Troubleshoot out-of-memory errors
Learn about out-of-memory (OOM) issues and how to troubleshoot them.
Set the max attribute size to help control out of memory errors
Tempo queriers can run out of memory when fetching traces that have spans with very large attributes.
This issue has been observed when trying to fetch a single trace using the tracebyID
endpoint.
To avoid these out-of-memory crashes, use max_span_attr_byte
to limit the maximum allowable size of any individual attribute.
Any key or values that exceed the configured limit are truncated before storing.
Use the tempo_distributor_attributes_truncated_total
metric to track how many attributes are truncated.
# Optional
# Configures the max size an attribute can be. Any key or value that exceeds this limit will be truncated before storing
# Setting this parameter to '0' would disable this check against attribute size
[max_span_attr_byte: <int> | default = '2048']
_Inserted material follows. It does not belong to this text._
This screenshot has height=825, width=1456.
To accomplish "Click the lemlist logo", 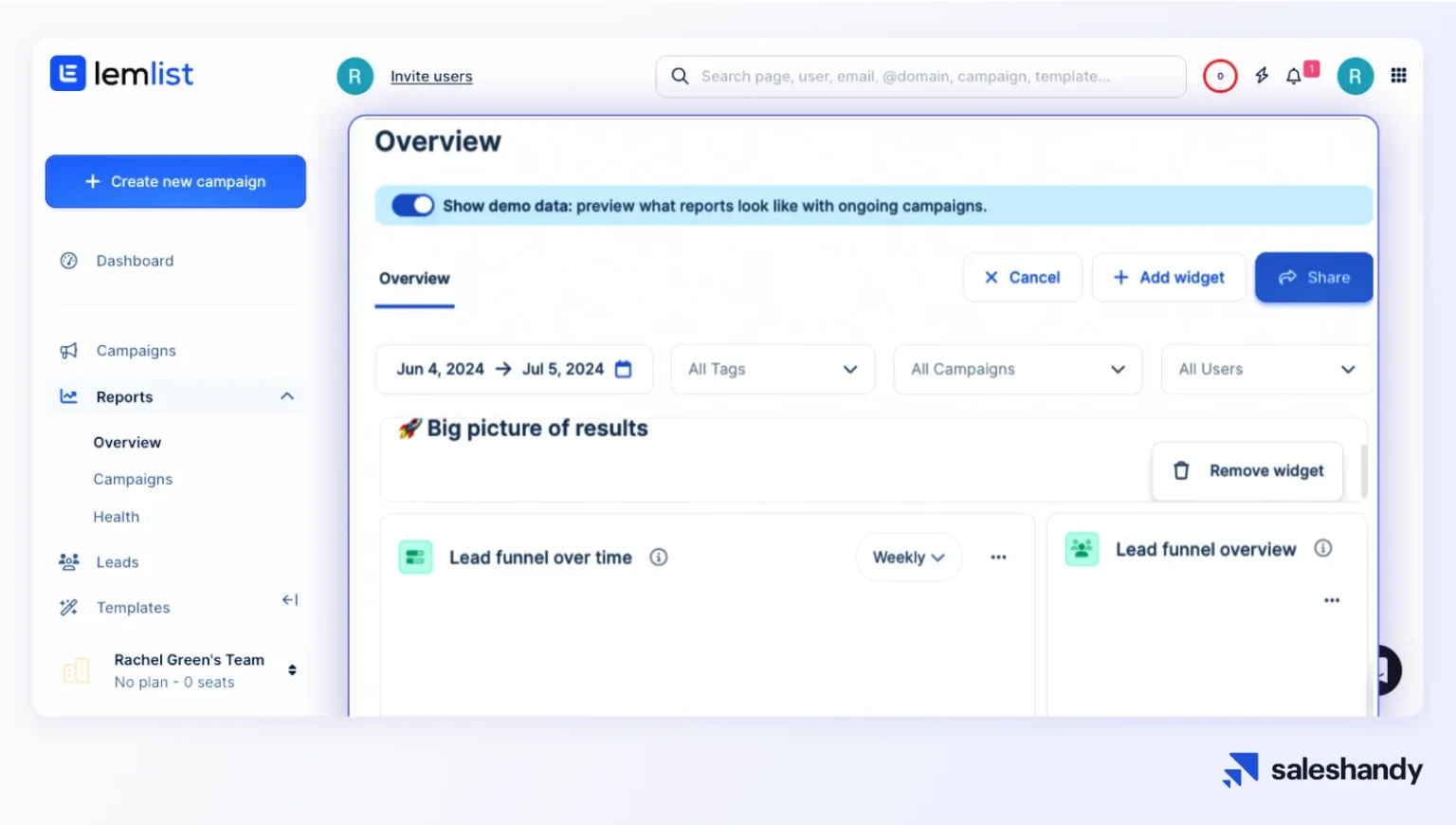I will tap(121, 73).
Refer to the configuration for distributors documentation for more information.
Max trace size
Traces which are long-running (minutes or hours) or large (100K - 1M spans) will spike the memory usage of each component when it is encountered. This is because Tempo treats traces as single units, and keeps all data for a trace together to enable features like structural queries and analysis.
When reading a large trace, it can spike the memory usage of the read components:
- query-frontend
- querier
- ingester
- metrics-generator
When writing a large trace, it can spike the memory usage of the write components:
- ingester
- compactor
- metrics-generator
Start with a smaller trace size limit of 15MB, and increase it as needed. With an average span size of 300 bytes, this allows for 50K spans per trace.
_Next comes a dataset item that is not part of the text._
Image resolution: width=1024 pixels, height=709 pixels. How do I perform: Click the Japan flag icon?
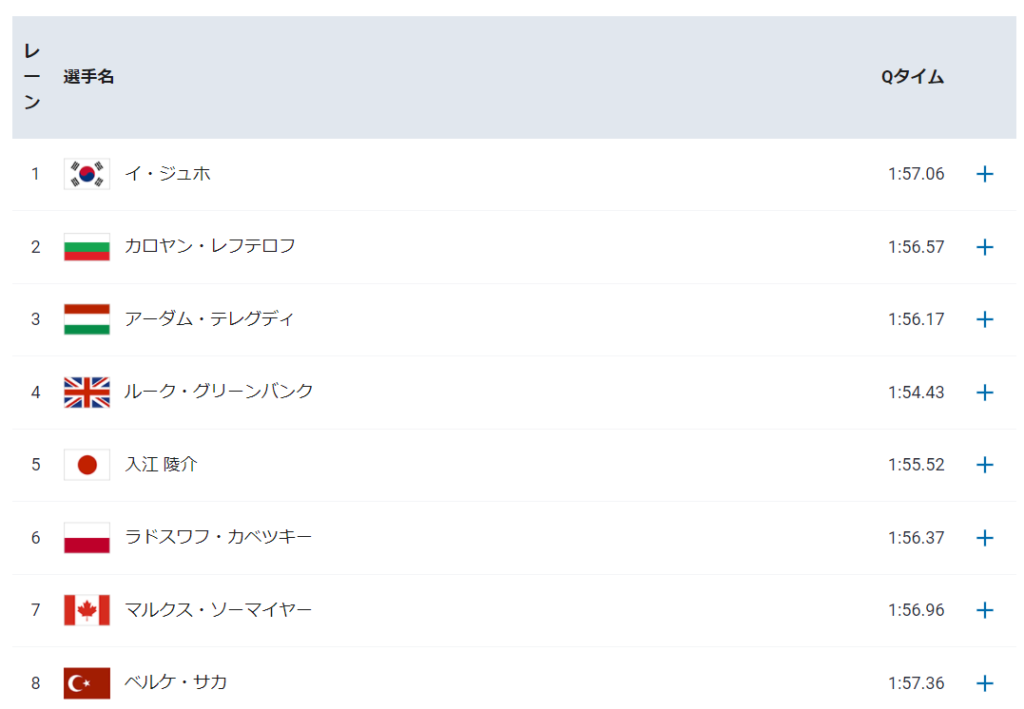pyautogui.click(x=87, y=465)
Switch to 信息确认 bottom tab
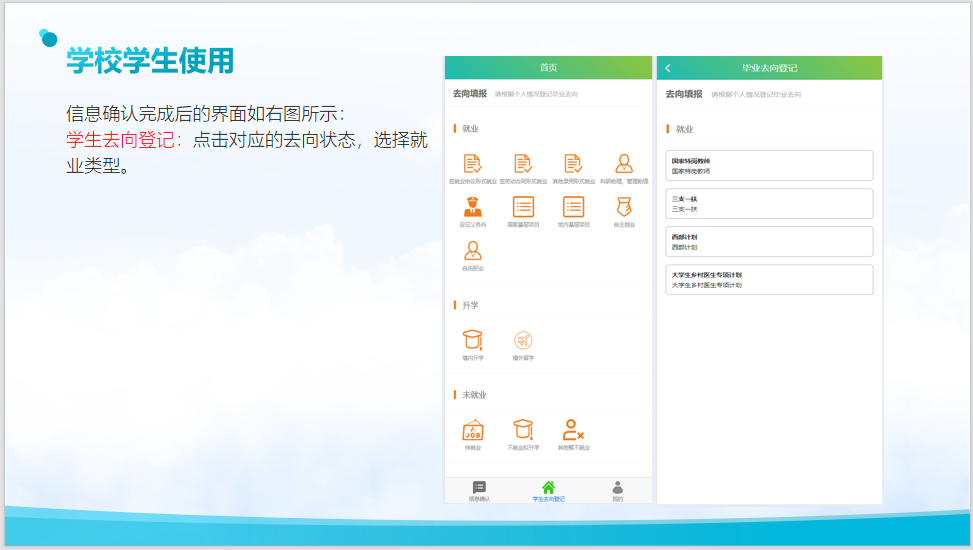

Always ensure that the limit is configured, and the largest recommended limit is 60 MB.
Configure the limit in the per-tenant overrides:
overrides:
'tenant123':
max_bytes_per_trace: 1.5e+07
Refer to the [Overrides](# https://grafana.com/docs/tempo/<TEMPO_VERSION>/configuration/#standard-overrides) documentation for more information.
Large attributes
Very large attributes, 10KB or longer, can spike the memory usage of each component when they are encountered. Tempo’s Parquet format uses dictionary-encoded columns, which works well for repeated values. However, for very large and high cardinality attributes, this can require a large amount of memory.
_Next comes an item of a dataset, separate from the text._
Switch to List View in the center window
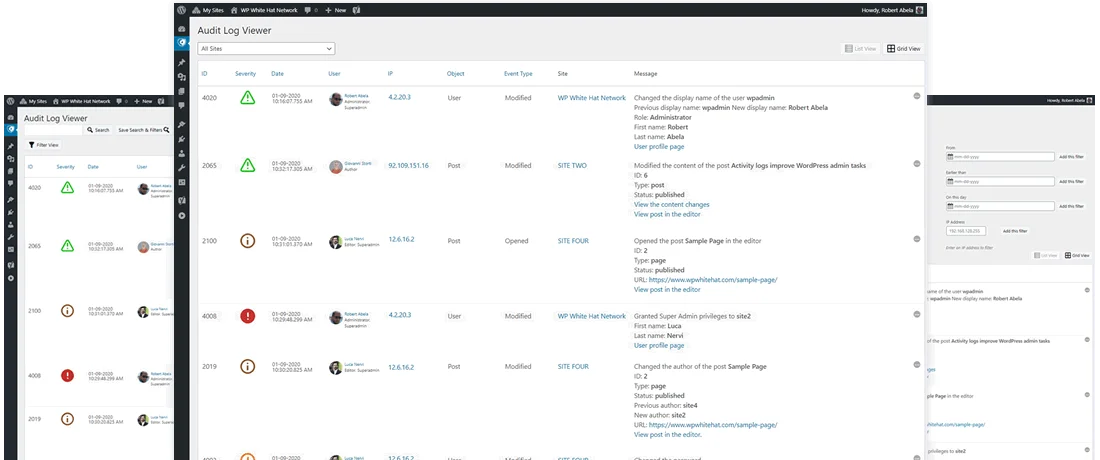Viewport: 1100px width, 460px height. pos(861,48)
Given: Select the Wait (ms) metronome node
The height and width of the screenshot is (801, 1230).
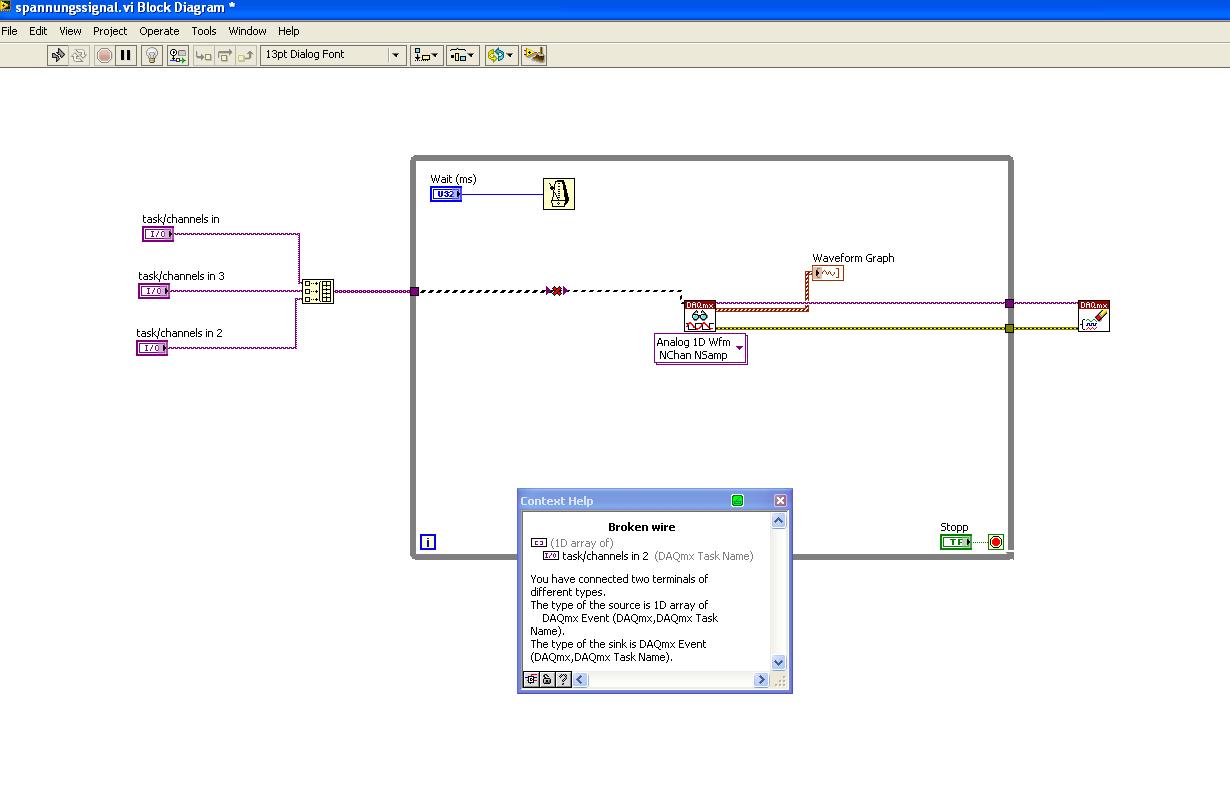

A common source of large attributes is auto-instrumentation in these areas:
- HTTP
- Request or response bodies
- Large headers
- Large URLs
- http.url
- url.full
- Databases
- Full query statements
- db.statement
- db.query.text
- Queues
- Message bodies
When reading these attributes, they can spike the memory usage of the read components:
- query-frontend
- querier
- ingester
- metrics-generator
When writing these attributes, they can spike the memory usage of the write components:
- ingester
- compactor
- metrics-generator
You can automatically limit attribute sizes using [max_span_attr_byte
]((https://grafana.com/docs/tempo/<TEMPO_VERSION>/configuration/#set-max-attribute-size-to-help-control-out-of-memory-errors).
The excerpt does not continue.